To better understand the problem, students compiled biodiversity metrics that are typically used by investors across sectors, including food companies, insurance companies, government agencies, NGOs, and more. Students then selected cost-effective, easy-to-measure indicators that emphasized area-based and species-based biodiversity metrics. To translate these findings into actionable steps students concluded their presentations by recommending field-ready methods that could be used to help lower the cost of data collection and richer storytelling capabilities to a variety of investor groups.
Unlocking Biodiversity Financing Models
Even with strong science and field programs, biodiversity lacks a clear, efficient mechanism for markets to track and incentivize progress – leading to a substantial funding gap in global investment in nature‑based solutions (NbS). Students in this group were tasked with uncovering financing mechanisms that could attract sustained institutional and private investment in biodiversity by anchoring funding to concrete outcomes and standardized indicators.
To better understand the problem, students developed case studies on four successful financing frameworks to better understand the benefits and drawbacks of each model.
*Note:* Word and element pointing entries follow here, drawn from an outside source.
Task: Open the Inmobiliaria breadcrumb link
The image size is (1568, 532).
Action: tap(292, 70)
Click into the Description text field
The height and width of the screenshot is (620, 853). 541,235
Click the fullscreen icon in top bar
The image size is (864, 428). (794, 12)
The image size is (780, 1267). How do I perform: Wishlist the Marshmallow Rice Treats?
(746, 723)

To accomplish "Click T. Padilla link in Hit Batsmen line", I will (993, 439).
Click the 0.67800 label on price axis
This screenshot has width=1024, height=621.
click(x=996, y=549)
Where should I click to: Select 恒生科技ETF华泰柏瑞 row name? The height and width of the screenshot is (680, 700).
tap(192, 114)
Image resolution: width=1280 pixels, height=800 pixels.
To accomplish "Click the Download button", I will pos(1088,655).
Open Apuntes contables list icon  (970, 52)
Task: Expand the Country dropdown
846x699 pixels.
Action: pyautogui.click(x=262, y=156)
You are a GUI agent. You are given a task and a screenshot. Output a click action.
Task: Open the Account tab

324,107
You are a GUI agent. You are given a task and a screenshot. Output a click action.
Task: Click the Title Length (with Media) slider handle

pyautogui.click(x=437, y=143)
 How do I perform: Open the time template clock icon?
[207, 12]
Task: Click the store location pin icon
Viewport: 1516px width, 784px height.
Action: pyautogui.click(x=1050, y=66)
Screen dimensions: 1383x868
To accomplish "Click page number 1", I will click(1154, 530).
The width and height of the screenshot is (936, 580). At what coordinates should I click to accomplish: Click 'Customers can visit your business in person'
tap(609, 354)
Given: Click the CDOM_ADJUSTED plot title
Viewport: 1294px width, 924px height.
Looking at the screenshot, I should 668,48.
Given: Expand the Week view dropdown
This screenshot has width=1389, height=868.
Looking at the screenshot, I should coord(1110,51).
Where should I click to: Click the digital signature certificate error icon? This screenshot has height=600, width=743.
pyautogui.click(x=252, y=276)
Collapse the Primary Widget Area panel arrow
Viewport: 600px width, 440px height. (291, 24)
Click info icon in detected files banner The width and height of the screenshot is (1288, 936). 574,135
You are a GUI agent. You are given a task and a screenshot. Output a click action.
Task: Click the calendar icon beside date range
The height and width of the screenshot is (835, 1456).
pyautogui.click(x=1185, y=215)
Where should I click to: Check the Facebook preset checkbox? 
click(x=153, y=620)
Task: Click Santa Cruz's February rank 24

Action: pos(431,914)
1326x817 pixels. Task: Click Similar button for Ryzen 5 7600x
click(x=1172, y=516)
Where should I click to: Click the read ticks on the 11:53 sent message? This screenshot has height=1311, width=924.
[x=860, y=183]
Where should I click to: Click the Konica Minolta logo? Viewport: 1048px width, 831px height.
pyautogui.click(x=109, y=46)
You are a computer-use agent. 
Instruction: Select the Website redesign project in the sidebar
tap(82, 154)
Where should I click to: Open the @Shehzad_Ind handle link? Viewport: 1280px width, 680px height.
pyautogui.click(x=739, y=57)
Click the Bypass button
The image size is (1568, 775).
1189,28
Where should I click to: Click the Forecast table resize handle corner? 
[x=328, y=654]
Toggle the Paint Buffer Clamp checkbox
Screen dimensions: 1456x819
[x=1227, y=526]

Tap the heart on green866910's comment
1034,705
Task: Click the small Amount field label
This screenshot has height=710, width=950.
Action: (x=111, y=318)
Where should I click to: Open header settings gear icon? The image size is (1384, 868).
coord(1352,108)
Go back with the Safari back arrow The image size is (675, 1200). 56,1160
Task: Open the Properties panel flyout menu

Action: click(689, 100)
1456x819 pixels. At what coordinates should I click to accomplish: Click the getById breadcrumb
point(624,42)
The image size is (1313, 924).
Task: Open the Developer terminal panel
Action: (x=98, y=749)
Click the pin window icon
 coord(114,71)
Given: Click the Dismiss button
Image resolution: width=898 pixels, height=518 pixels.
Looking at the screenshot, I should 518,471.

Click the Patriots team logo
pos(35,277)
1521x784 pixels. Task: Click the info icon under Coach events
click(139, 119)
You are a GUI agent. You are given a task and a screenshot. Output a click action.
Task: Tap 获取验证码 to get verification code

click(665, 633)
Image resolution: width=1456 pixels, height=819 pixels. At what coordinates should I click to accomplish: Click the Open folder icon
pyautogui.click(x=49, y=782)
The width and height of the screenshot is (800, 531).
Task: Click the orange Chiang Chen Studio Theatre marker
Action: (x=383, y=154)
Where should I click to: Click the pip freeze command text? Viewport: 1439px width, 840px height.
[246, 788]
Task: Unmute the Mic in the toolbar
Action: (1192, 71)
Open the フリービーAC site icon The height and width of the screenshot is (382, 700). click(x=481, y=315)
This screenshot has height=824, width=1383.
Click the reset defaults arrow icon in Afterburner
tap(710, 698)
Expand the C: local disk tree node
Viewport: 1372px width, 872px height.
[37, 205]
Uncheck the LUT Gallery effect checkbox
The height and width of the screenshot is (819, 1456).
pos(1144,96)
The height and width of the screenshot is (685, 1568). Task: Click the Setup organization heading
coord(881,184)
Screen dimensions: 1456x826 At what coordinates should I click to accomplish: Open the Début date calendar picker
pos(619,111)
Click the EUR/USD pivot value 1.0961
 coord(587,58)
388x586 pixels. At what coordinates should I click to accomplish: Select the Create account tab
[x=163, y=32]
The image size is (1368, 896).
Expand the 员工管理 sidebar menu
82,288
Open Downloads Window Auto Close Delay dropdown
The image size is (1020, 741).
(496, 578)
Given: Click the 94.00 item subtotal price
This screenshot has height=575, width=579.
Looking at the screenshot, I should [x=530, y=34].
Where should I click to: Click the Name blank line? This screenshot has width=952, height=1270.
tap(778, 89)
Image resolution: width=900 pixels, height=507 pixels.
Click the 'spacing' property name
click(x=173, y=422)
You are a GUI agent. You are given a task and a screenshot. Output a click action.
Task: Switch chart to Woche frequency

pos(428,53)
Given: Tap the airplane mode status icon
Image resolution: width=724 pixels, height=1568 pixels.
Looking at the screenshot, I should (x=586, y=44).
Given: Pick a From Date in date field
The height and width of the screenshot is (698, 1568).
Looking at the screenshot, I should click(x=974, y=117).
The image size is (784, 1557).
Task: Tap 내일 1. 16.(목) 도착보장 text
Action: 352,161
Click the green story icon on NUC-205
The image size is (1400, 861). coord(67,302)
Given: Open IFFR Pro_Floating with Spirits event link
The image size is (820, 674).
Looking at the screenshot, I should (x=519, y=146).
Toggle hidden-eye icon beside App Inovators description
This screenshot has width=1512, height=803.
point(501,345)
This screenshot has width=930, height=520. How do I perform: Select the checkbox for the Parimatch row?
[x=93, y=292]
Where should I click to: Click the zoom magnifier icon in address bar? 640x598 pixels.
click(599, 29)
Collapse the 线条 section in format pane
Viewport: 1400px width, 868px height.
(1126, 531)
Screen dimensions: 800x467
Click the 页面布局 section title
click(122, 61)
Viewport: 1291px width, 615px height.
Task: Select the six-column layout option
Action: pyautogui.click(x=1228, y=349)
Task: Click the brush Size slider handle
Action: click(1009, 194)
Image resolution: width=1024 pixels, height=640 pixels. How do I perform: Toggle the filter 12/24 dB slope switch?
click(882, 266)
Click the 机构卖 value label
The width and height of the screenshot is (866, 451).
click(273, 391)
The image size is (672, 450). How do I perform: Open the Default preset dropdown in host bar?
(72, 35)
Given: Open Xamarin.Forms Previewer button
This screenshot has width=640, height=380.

Based on their research, they assembled a series of recommendations for ALUS that included the development of a new biodiversity ‘credit’ and associated environmental, social and governance indicators.
Communicating Biodiversity’s Value
Biodiversity is harder to quantify than carbon, and investors may respond to biodiversity information in different ways. Our fourth student group was in charge of assessing communication strategies and developing a communication’s framework that contextualizes, visualizes and humanizes biodiversity impacts on agricultural lands, positioning ALUS as a national leader in communicating the benefits and opportunities of nature‑positive agriculture.
To better understand the problem, students looked at the difference between individual and institutional donors, and how their respective decisions around investments are often made. This group recommended a hybrid strategy to share information with different groups of investors based on the indicators that mattered most to them.

Conclusion
This collaboration between ALUS and the CARE program demonstrates the power of experiential learning in tackling real-world challenges. By bringing students together with industry partners, the project helped to produce solutions that ALUS can act on today while giving students hands-on experience in policy, finance, data systems, and communications. This program, and other experiential education programs within our portfolio, reflects the unique strength of experiential education at the Arrell Food Institute, where we focus on creating opportunities where learning drives impact, and impact deepens learning.
Sustainability in our food systems translates to more than just food security and nutrition. It’s resilience, it’s conservation and it’s economic sustainability. I’m excited for the opportunity to be part of the solution! The CARE [program] was more than just ideation for better food systems in Canada, it was a chance to narrow down into the environmental pillar of sustainable food systems, and look at what we can do to better monitor the value of biodiversity we achieve through our restoration efforts in agricultural landscapes and how to better translate this into, not only policy conversations but better investment into nature-based solutions. This is an amazing opportunity to dig deep into how integrated landscape approaches enhance not only our food security and nutrition but also contributes to biodiversity conservation and the environment as a whole! — Keith May, International Forestry Student at UBC.